Problem details:
Copy the listing in full and exactly, omitting its images.

= = = = = = =

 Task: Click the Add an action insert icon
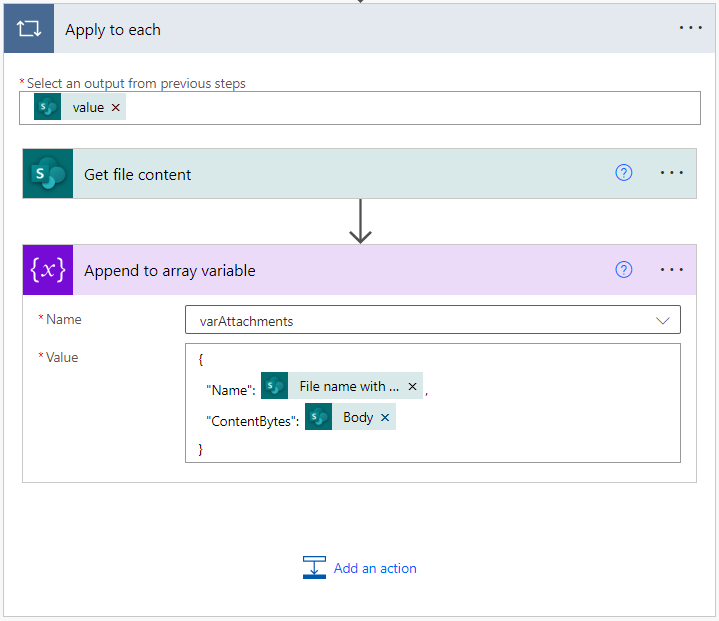pos(314,568)
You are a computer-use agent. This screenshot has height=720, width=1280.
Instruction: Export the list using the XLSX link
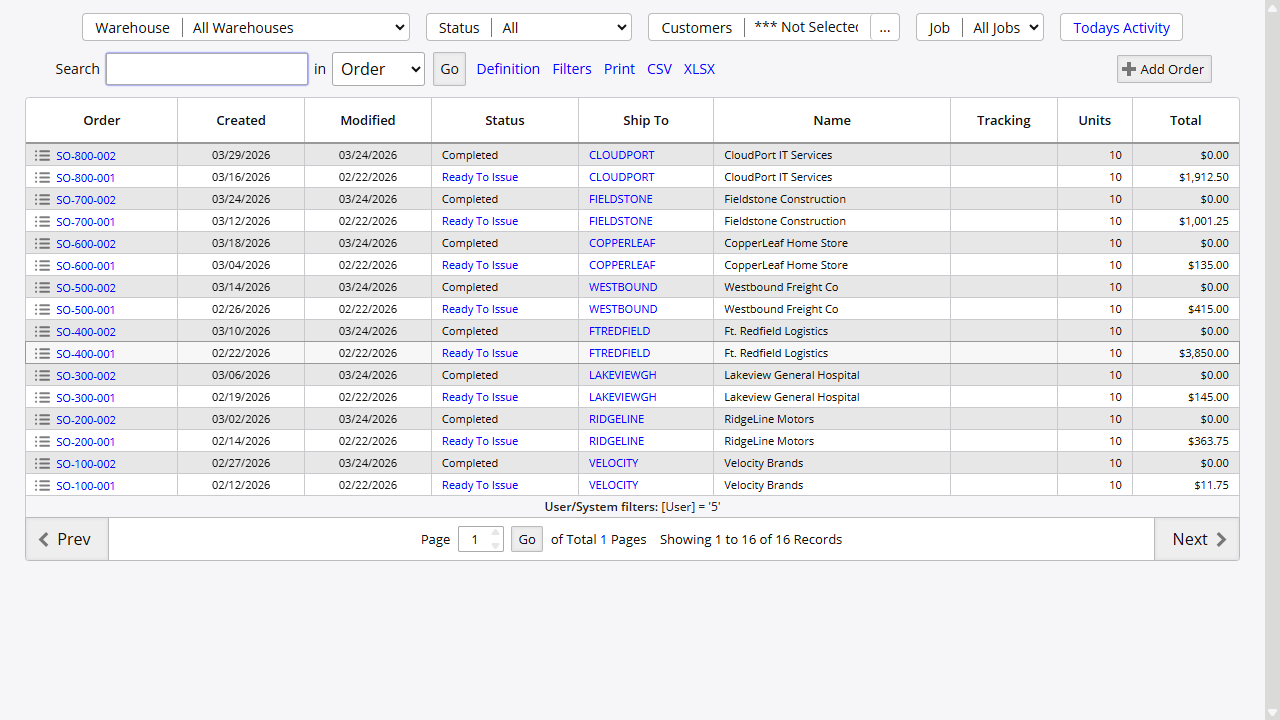pos(699,68)
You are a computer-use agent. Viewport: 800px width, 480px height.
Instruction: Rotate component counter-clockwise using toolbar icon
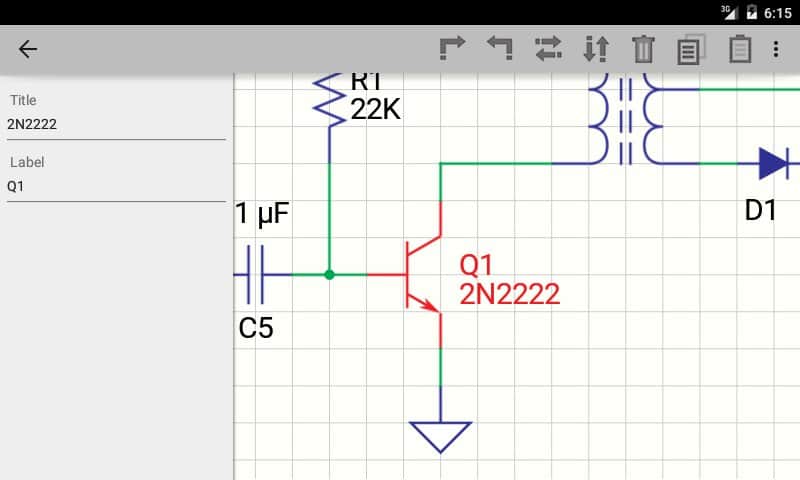click(x=500, y=48)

= = = = = = =

Written answer:
 Task: Click the Add an action insert icon
pos(314,568)
You are a computer-use agent. This screenshot has height=720, width=1280.
Instruction: Export the list using the XLSX link
pos(699,68)
You are a computer-use agent. Viewport: 800px width, 480px height.
Instruction: Rotate component counter-clockwise using toolbar icon
click(x=500, y=48)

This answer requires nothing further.